The stars have throughout history been fascinating objects of study. From the ancient Greeks, to the modern day astronomers who continually search the stars for other planets and galaxies.

The universe is constantly expanding, and changing, thus every time an astronomer looks into his telescope he may see something there that wasn’t there the day before! In a place full of so much wonder and so many unknowns, it’s no wonder there are tons of facts about stars.

Here are 46 fascinating facts about stars:

  • 1. At the most conservative estimate, there are at least 10 billion trillion stars in the universe.
  • 2. Red stars are relatively small and cool, while the hottest burn blue-white.
  • 3. Medieval alchemists studied the North Star, believing it held the secret to perpetual motion.
  • 4. Stars are formed from dense knots contained in large clouds of dust and gas called nebulae.
  • 5. There is enough matter in the Orion Nebula to produce over 10,000 stars.
  • 6. The ancient Greeks believed that the stars and all other heavenly bodies made a daily rotation around the Earth.
  • Geocentric Universe

    This was the accepted model of the solar system for over 2,000 years

  • 7. By astronomical standards, a star that was formed 2 million years ago is considered to still be in its youth.
  • 8. Supergiants are massive stars that are hundreds of times the size of our sun.
  • 9. Our sun was formed 4600 million years ago and is expected to live a total of 10,000 million years. 
  • 10. The nuclear reaction that takes place in a hydrogen bomb is the same reaction that fuels stars.
  • 11. One in four Americans believe that the sun orbits the Earth, rather than the other way around.
  • 12. One in five Americans don’t know the difference between astrology—fortune-telling based on the movement of stars and planets—and astronomy, the scientific study of objects outside of Earth’s atmosphere.
  • 13. The sun constitutes 99% of the total mass of our solar system.
  • 14. Every day, approximately 275 million new stars are formed in the universe.
  • 15. Given its chemical makeup, astronomers hypothesize that if you could taste the dust from the nebula that gave birth to our sun, it would taste like raspberries. 
  • 16. A nebula that has only 6% less the mass of our sun cannot become a star; it will instead become a planet.
  • 17. Stars are deeply romantic for human beings and serve as a perennial symbol of progress and self-transcendence, as in the advice to "reach for the stars."
  • Two things fill the mind with ever new and increasing admiration and awe, the more often and steadily we reflect upon them: the starry heavens above me and the moral law within me.

    - Immanuel Kant

  • 18. When you look up at the night sky with the naked eye, every star you see is part of our own Milky Way Galaxy.
  • 19. The Milky Way Galaxy and the stars that it contains are, on average, around 13.6 billion years old.
  • 20. Most of the stars in the Milky Way lie in approximately the same plane, meaning that our galaxy is basically a flat disc, 100,000 light years across.
  • 21. All stars are made of the same basic ingredients: hydrogen and helium.
  • 22. The Milky Way is set on a massive collision course with the neighboring Andromeda galaxy; the two galaxies will collide to form a mega-galaxy in about 4 billion years.
  • 23. The gas cloud surrounding the stars in the constellation Aquila contains enough alcohol to make 400 trillion pints of beer. 

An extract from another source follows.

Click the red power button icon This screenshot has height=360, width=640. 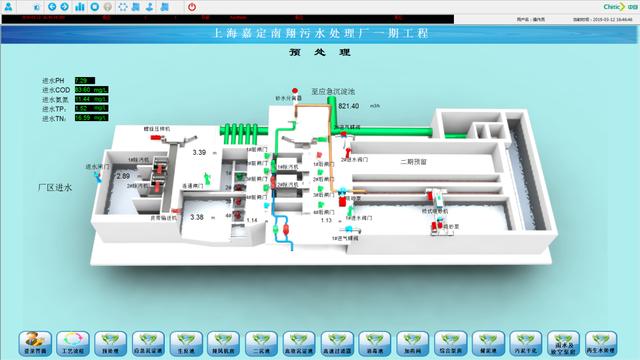point(192,7)
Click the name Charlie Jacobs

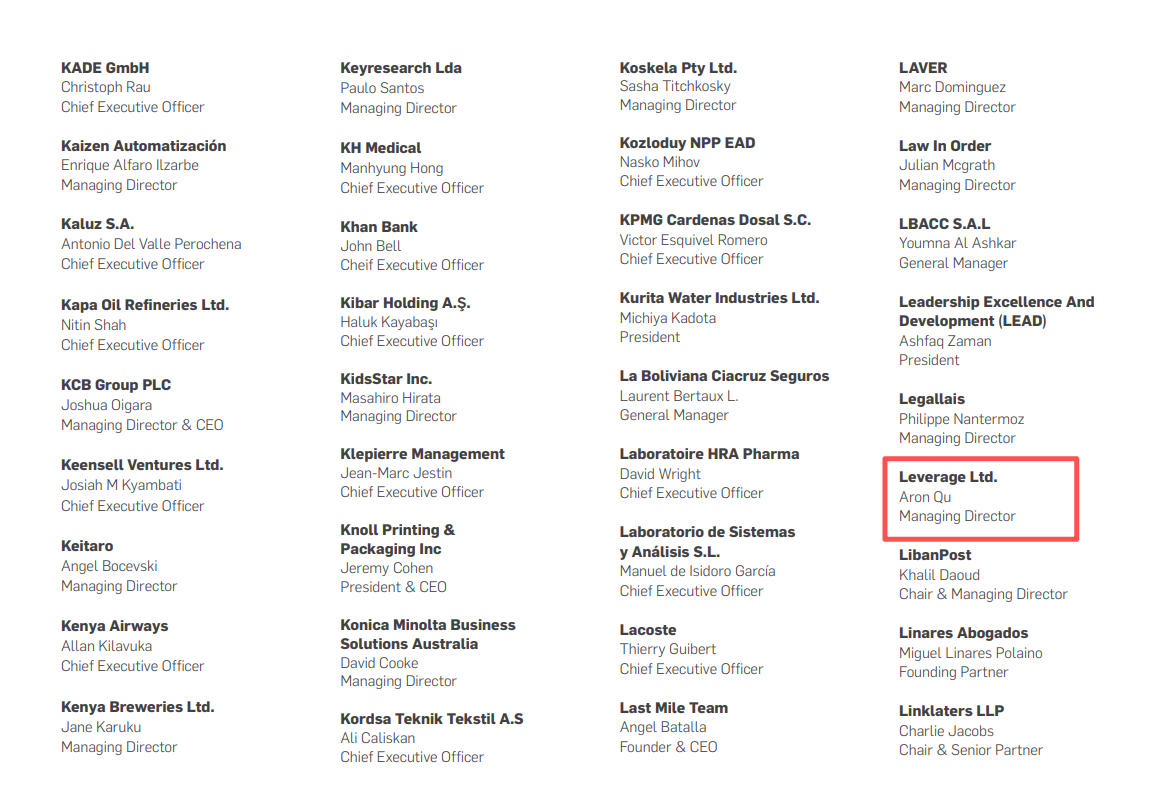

  • 24. Some of the oldest stars in the universe have gradually drifted to gather around our Milky Way Galaxy.
  • 25. Stars don’t contain solid mass, but instead are combinations of gas and plasma.
  • 26. Three out of every five solar systems in the universe have two stars at their center instead of one.
  • 27. A star is considered to be dying once its energy production starts slowing, although it usually takes around 4 billion years for a star to be entirely cooled down.
  • 28. The earliest known person to suggest that the Earth was actually a planet rotating around a star was Aristarchus of Samos. His ancient Greek contemporaries ridiculed his “outlandish” ideas.
  • 29. It takes so long for a star to die that astronomers have not yet observed a fully dead star.
  • 30. Any quantity of billions upon billions of things, such as the number of stars in the universe, is known as a “sagan,” after the cosmologist Carl Sagan.
  • 31. At 350,000 stars, astronomer Annie Jump Cannon holds the record for most stars classified in a lifetime.
  • 32. The first recorded supernova—a star that has collapsed in on itself—was observed in China in 185 AD. Nearly 2000 years later, astronomers at the University of Utrect identified the burnt-out remains of that same star.
  • 33. When British astronomers Antony Hewish, Jocelyn Bell Burnell, and Martin Ryle discovered pulsars—swiftly blinking celestial bodies—they jokingly named them LGMs, for "little green men."
  • 34. The earliest known female astronomer was Hypatia of Alexandria (355–415 AD). Hypatia taught many students and was a widely recognized authority on philosophy, astronomy, and mathematics.
  • 35. Some of the first people to accept Copernicus’ assertion that the Earth was revolving around the sun were astrologers, who believed that his astronomical model would allow them to make more reliable horoscopes.
  • 36. The word "planet" comes from a Greek word meaning "wandering star."
  • 37. Nicolaus Copernicus developed his theory of a heliocentric solar system while working to create a better calendar for the Catholic Church in 1514.
  • 38. In recent years, several companies have begun “selling” star names to unwitting customers who don’t realize that these companies—and therefore the names the customer pays for—are not recognized by any official astronomical organization.
  • 39. Stars that have the least amount of mass have the longest lifetimes, surviving for as many as a million million years.
  • 40. Astronaut Virgil Grissom secretly changed the names of some of the stars in NASA’s star charts in the late 1960s to "Navi," "Regor," and "Dnoces," (Ivan, Roger, and Second backwards) as an inside joke with his fellow astronauts. It wasn’t until the 1970s that NASA caught the practical joke and fixed the charts.
  • 41. The Caldwell Catalogue is a complete list of the 109 astronomical objects that are observable by an amateur astronomer.
  • 42. In 2011, the Kepler Space Telescope team discovered a star that was emitting strange light patterns. After astronomers across the world failed to find natural explanations for this phenomenon, many scientists and laypeople alike have begun to speculate that the star is being orbited by technological megastructures built by an alien civilization.
  • 43. Pulsars appear to be blinking stars, but they are actually city-sized, very dense bodies that pulse continuously. They are believed to be rotating neutron stars.
  • Stars Pulsars

    There is a lot about pulsars we still don't understand

  • 44. Neutron stars contain roughly the same amount of mass as our sun, but all of that mass is condensed into an area the size of a small city.
  • 45. Because the sun is fairly average among stars, in both size and temperature, the famous cosmologist Carl Sagan called it a “mediocre star.”
  • 46. A black hole, once a supermassive star, named Sagittarius A* sits at the center of the Milky Way Galaxy. It has a mass of approximately 4.3 million suns.